A new steam generator makes its way though the San Onofre State Beach Campground… (Don Bartletti, Los Angeles…)
Southern California Edison officials said that they are now seeing the same unusual type of wear on steam generator tubes at both of the San Onofre nuclear plant's reactor units, which have been shuttered for months.
Officials found excessive wear in recent months on more than 300 tubes that were installed as part of the $671-million replacement of the plant's four steam generators. The new steam generators, manufactured by Mitsubishi Heavy Industries, were installed within the last two years, which made the rate of deterioration startling.
What was even more unusual was the type of wear. U.S. Nuclear Regulatory Commission officials said the tubes in Unit 3 were vibrating excessively and rubbing against each other. Initially, they said that the wear at Unit 2 appeared to be different.
But in a statement Wednesday, Edison said that during its ongoing testing it had found additional wear in Unit 2 of a type that is "similar to the type of wear that was seen in Unit 3, but at a very low level."
San Onofre has been out of commission since Jan. 31, when a tube in Unit 3 began leaking a small amount of radioactive steam, which brought to light the tube issues.
The NRC has prohibited the plant from firing up the reactors until the cause of the wear is understood and fixed.
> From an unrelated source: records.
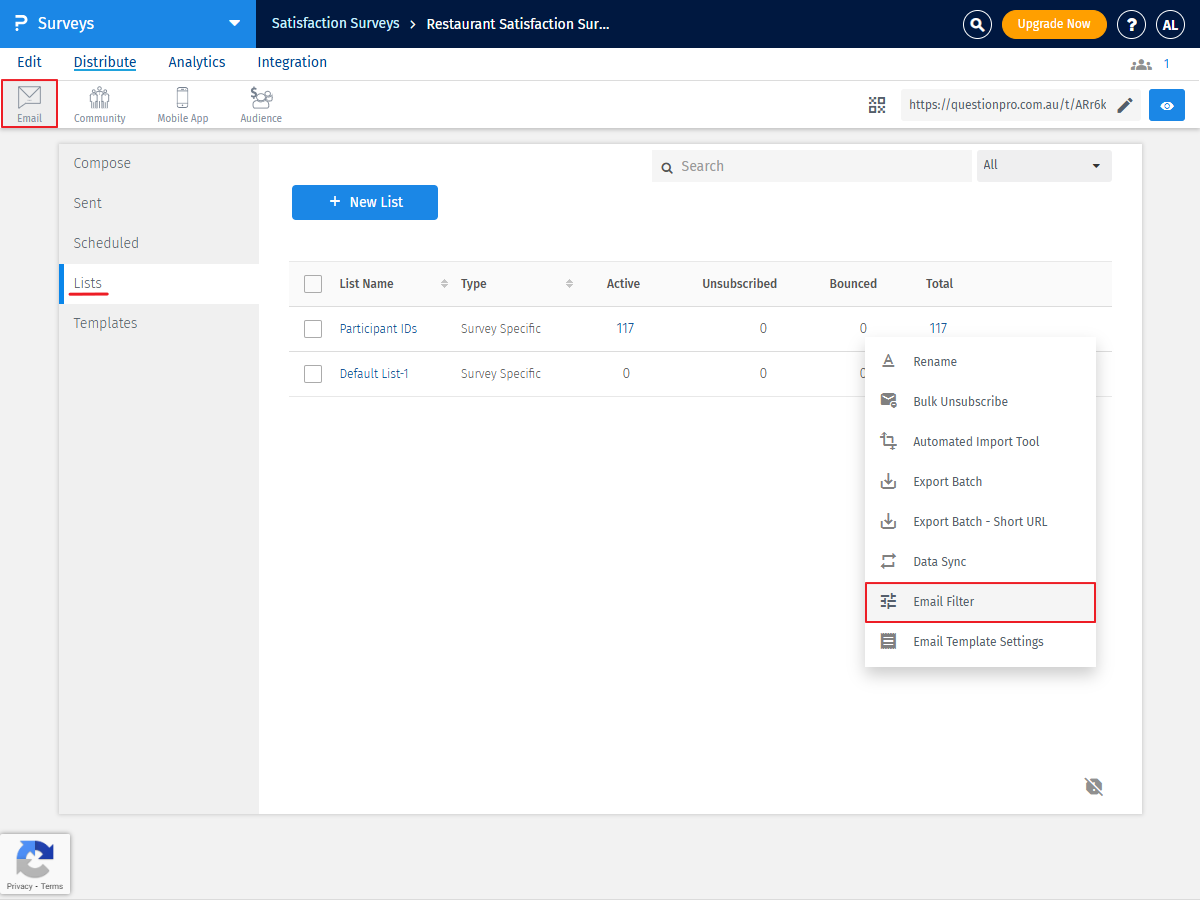The height and width of the screenshot is (913, 1200).
Task: Sort by List Name column arrows
Action: pyautogui.click(x=444, y=284)
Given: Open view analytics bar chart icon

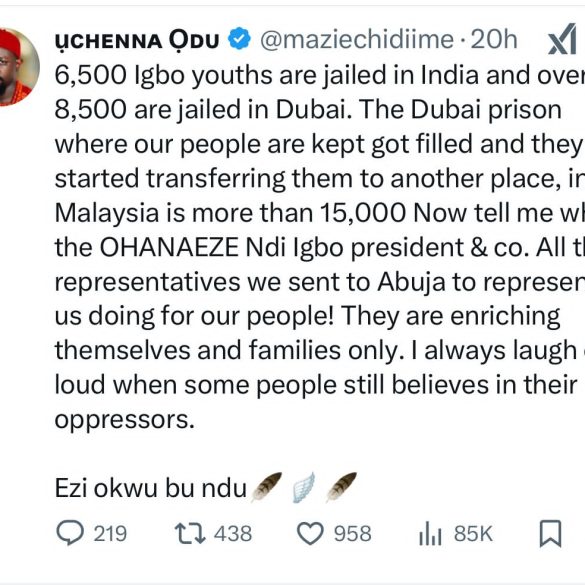Looking at the screenshot, I should tap(430, 534).
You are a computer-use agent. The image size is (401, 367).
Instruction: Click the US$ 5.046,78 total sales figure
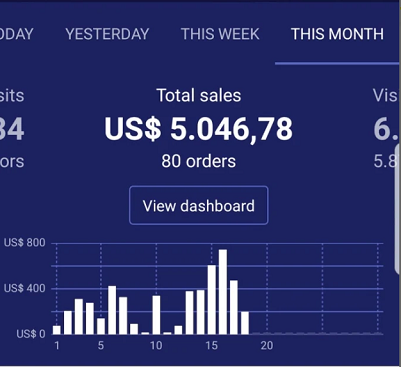point(199,129)
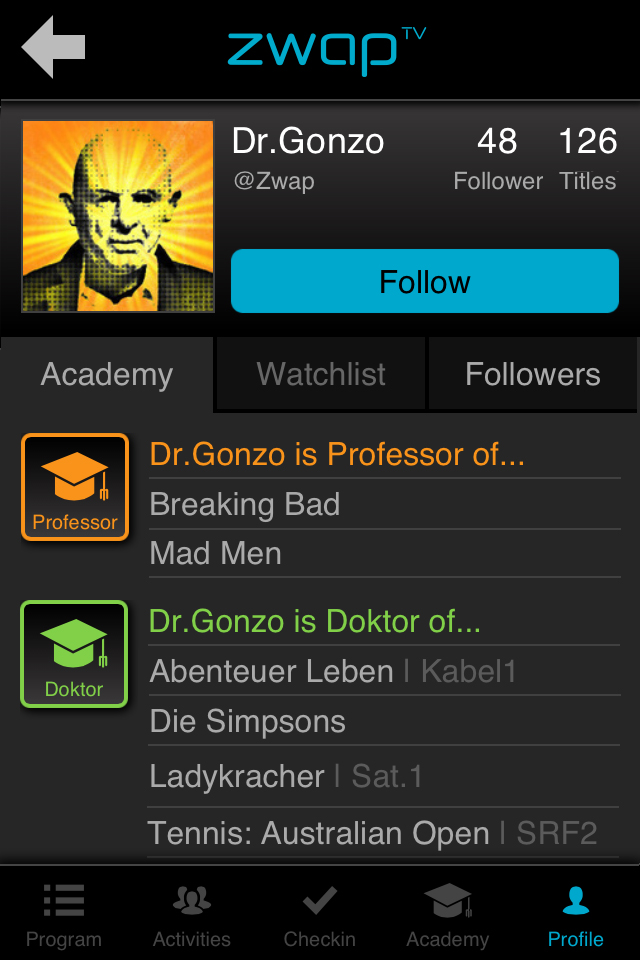Viewport: 640px width, 960px height.
Task: Select the Profile person icon
Action: pos(575,901)
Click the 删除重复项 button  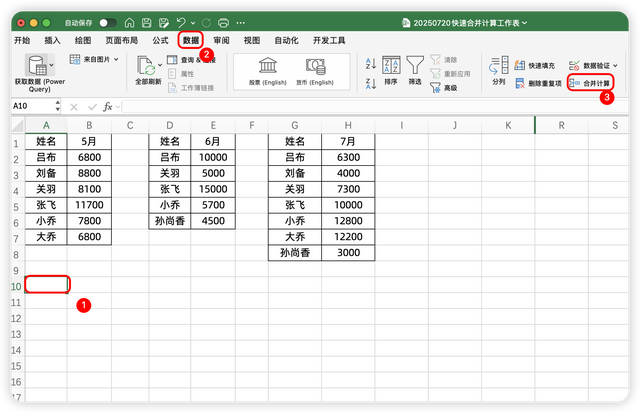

Commission Chairman Gregory Jaczko toured the plant last week along with Sen. Dianne Feinstein (D-Calif.) and Rep. Darrell Issa (R-Vista).
Jaczko assured reporters, anti-nuclear activists and local elected officials that the plant would remain shut down until the problems in both units are resolved.
California energy officials, meanwhile, have begun taking steps to implement contingency plans on the assumption that the plant may be down through the summer, when energy demand spikes.
A key component of the plan is temporarily bringing back online two retired generating units at the AES natural gas power plant in Huntington Beach.
Eric Pendergraft, president of plant operator AES Southland, said the company is working with regulatory agencies to make sure it has authorization to restart the units, and then will need to make some repairs, including fixing holes in the boilers and severed electrical connections. He projected the units would be back in service in about a month.
Officials are also trying to hasten transmission line upgrades, coordinating with large energy consumers like military bases, and preparing a campaign to convince consumers to conserve.
Officials have not said what they think is causing the wear. Advocacy group Friends of the Earth released a report last month arguing that design changes in the new steam generators led to the issues, and they put out a second report Thursday alleging that a series of changes made in order to add 377 more tubes to each steam generator led to the excessive vibration and degradation of the tubes.